Het was verschrikkelijk weer, harde regen, maar als ik er niet op uit was gegaan met regenjas, regenbroek en paraplu en de wandeling van een half uur had ondernomen had ik nooit deze foto kunnen maken:
Herfst(weer) in oktober in Glen Affric, Schotland
Is het een grijze dag, dan is dit ideaal om macrofoto’s van bloemen en planten te maken en de echte kleuren van de natuur te tonen. Zonder het felle licht van de zon kun je meer details vastleggen en zijn de kleuren echter.

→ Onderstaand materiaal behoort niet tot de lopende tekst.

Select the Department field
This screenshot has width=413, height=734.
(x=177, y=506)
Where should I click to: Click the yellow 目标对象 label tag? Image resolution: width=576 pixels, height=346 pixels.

Geduld speelt hierbij ook een rol, als je een tijdje het weer observeert en probeert in te schatten of het nog gaat opklaren kun je op het juiste moment profiteren van een tijdelijke opleving in het weer. Het kan soms om enkele seconden gaan, je moet er dus voor zorgen dat je er dan klaar voor staat.
Onder- of overbelichte foto’s
Op het moment dat je de foto maakt ziet het licht er prima uit, het gezicht is duidelijk zichtbaar en er is ook voldoende detail in de achtergrond. Maar als je later de foto op de computer bekijkt is alleen de achtergrond goed belicht en de persoon die je wilde fotograferen bijna een silhouet. In dit geval is het licht op het verkeerde deel van de foto gemeten, de camera heeft de belichting op de fellere achtergrond bepaald in plaats van op het gezicht.
De camera heeft verschillende methoden om het aanwezige licht in een scène te meten, de camera laat het omgevingslicht juist meer of minder meewegen. In het geval van het voorbeeld van het een portret kun je het beste gebruik maken van de gedeeltelijke/partial metering. Deze gedeeltelijke meting meet het middelste gedeelte van de scène, ongeveer 9%.
De gedeeltelijke metering is vooral een goede keuze als het omgevingslicht donkerder of lichter is dan het hoofdonderwerp, zo lang je onderwerp zelf niet heel licht of heel donker is. Als de camera geen spot meter heeft, dan is dit vaak de stand waarop je het dichtst op je onderwerp kunt meten. Door nu met het middelste focuspunt op je onderwerp te richten en hierop de belichting af te stellen en vervolgens een nieuwe compositie te maken, krijg je wel een juiste belichting.
Door expres met 2 stops onder te belichten komen de lichtstralen van de zon er beter uit dan als ik de belichtingssuggestie van de camera had gevolgd
De juiste belichting vaststellen is één van de moeilijkste onderdelen van fotografie, niet onder standaard omstandigheden, maar wel als de situatie net even anders, interessanter, wordt zoals bijvoorbeeld bij tegenlicht situaties. Een camera kan minder contrastverschil (dynamisch bereik) zien dan het menselijk oog, in situaties waarbij er veel contrastverschil is ga je detail verliezen, lastig in situaties met een groot contrastverschil zoals bij het fotograferen op een zomerse dag.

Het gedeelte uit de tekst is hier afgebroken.